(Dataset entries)
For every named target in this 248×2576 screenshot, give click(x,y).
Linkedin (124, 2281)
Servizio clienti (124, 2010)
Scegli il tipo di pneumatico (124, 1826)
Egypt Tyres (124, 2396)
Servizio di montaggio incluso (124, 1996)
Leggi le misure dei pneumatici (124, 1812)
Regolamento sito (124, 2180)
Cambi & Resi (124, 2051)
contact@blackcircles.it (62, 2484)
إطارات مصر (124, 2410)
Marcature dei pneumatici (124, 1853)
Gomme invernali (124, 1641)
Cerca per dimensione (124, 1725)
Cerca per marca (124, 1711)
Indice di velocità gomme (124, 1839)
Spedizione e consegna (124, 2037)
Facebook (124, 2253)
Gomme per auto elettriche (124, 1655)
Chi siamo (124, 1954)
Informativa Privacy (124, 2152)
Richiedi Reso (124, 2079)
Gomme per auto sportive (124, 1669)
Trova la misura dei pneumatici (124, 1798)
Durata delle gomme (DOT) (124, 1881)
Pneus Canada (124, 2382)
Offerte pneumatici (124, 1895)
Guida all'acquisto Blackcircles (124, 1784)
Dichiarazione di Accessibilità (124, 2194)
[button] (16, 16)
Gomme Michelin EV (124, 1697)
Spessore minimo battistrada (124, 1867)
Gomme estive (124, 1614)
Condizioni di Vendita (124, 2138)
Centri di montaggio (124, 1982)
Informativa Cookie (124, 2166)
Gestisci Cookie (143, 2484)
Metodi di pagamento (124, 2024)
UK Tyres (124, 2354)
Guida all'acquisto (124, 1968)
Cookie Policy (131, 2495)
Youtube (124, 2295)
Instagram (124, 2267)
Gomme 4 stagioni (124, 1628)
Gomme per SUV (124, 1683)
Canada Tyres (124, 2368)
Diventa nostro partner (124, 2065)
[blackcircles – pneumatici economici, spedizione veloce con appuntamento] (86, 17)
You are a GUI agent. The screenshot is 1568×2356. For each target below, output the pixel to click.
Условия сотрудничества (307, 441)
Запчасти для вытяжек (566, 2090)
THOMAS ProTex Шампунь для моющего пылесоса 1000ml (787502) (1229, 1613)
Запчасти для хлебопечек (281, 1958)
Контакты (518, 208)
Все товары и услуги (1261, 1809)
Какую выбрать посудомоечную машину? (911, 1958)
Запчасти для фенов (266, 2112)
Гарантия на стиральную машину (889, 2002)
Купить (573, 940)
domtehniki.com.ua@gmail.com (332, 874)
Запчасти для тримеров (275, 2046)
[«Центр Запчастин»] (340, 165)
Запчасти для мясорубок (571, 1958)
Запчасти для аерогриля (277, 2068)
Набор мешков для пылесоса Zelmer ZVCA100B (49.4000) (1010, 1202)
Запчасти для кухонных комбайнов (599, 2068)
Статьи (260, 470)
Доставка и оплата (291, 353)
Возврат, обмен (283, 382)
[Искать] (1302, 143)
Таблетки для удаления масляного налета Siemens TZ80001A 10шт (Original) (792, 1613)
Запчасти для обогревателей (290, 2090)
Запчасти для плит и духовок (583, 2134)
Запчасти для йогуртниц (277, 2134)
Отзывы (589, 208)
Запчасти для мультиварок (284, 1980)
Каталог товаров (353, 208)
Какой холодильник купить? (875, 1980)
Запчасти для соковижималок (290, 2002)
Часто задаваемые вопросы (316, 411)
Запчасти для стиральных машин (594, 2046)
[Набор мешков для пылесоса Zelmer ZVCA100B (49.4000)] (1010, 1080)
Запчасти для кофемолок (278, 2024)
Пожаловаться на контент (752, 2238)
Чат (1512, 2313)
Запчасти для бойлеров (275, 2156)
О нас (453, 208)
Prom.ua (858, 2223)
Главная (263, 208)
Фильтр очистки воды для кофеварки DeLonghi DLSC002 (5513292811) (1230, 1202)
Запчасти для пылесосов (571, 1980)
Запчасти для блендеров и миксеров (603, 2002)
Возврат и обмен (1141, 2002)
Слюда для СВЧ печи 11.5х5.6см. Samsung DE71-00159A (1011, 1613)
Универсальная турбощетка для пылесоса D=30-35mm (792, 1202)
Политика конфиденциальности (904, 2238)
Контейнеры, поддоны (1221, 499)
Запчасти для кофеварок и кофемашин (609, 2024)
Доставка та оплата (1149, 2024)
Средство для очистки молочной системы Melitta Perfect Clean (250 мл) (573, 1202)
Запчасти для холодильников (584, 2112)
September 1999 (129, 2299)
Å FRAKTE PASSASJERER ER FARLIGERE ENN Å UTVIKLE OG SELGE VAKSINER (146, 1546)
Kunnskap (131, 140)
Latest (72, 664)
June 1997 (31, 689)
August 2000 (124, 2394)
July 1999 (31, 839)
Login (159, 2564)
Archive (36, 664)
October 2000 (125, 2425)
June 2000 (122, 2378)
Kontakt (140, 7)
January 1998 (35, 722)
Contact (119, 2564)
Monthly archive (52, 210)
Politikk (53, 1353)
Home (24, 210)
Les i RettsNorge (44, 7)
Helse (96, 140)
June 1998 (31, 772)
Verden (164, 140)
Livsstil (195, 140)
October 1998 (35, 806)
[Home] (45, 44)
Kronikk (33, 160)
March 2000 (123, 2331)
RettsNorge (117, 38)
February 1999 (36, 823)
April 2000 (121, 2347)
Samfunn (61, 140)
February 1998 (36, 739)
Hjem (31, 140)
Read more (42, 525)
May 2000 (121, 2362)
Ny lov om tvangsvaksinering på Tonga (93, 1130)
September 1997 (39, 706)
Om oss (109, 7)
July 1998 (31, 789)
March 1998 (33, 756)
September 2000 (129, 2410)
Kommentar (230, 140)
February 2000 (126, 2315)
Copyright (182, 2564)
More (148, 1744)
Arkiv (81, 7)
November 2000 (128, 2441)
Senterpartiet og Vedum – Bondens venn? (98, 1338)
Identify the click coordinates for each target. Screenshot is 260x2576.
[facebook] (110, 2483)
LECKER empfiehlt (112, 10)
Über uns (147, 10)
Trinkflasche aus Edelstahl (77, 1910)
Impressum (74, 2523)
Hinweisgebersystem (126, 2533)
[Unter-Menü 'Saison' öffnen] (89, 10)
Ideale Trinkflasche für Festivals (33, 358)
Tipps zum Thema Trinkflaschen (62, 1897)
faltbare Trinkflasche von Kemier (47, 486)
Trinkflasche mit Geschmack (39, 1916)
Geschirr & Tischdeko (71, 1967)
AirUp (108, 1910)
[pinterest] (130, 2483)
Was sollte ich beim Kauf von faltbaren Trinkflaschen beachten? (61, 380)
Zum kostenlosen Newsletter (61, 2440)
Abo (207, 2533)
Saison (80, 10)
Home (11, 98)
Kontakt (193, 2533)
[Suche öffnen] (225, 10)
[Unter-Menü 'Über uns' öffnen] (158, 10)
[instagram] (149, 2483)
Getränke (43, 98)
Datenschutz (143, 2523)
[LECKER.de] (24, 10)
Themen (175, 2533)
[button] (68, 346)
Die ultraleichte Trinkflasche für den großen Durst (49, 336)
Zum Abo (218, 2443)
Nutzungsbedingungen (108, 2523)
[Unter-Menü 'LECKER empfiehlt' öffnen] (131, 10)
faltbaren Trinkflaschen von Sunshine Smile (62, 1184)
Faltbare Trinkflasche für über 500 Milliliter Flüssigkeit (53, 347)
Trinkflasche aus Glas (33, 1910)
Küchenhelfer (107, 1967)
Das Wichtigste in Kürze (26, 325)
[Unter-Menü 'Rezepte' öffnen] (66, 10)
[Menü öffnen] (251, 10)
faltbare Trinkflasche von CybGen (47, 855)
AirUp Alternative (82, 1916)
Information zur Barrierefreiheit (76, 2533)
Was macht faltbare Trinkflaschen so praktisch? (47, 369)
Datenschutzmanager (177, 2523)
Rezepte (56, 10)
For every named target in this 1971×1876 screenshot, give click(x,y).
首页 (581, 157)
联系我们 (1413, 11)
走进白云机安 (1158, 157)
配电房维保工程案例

### [Task brief]
Print nothing but the lines from the line with "Information zur Barrierefreiheit (76, 2533)" to the last line of the records above. Both of those lines count.

### [Answer box]
Information zur Barrierefreiheit (76, 2533)
Was macht faltbare Trinkflaschen so praktisch? (47, 369)
Datenschutzmanager (177, 2523)
Rezepte (56, 10)
For every named target in this 1971×1876 screenshot, give click(x,y).
首页 (581, 157)
联系我们 (1413, 11)
走进白云机安 (1158, 157)
配电房维保工程案例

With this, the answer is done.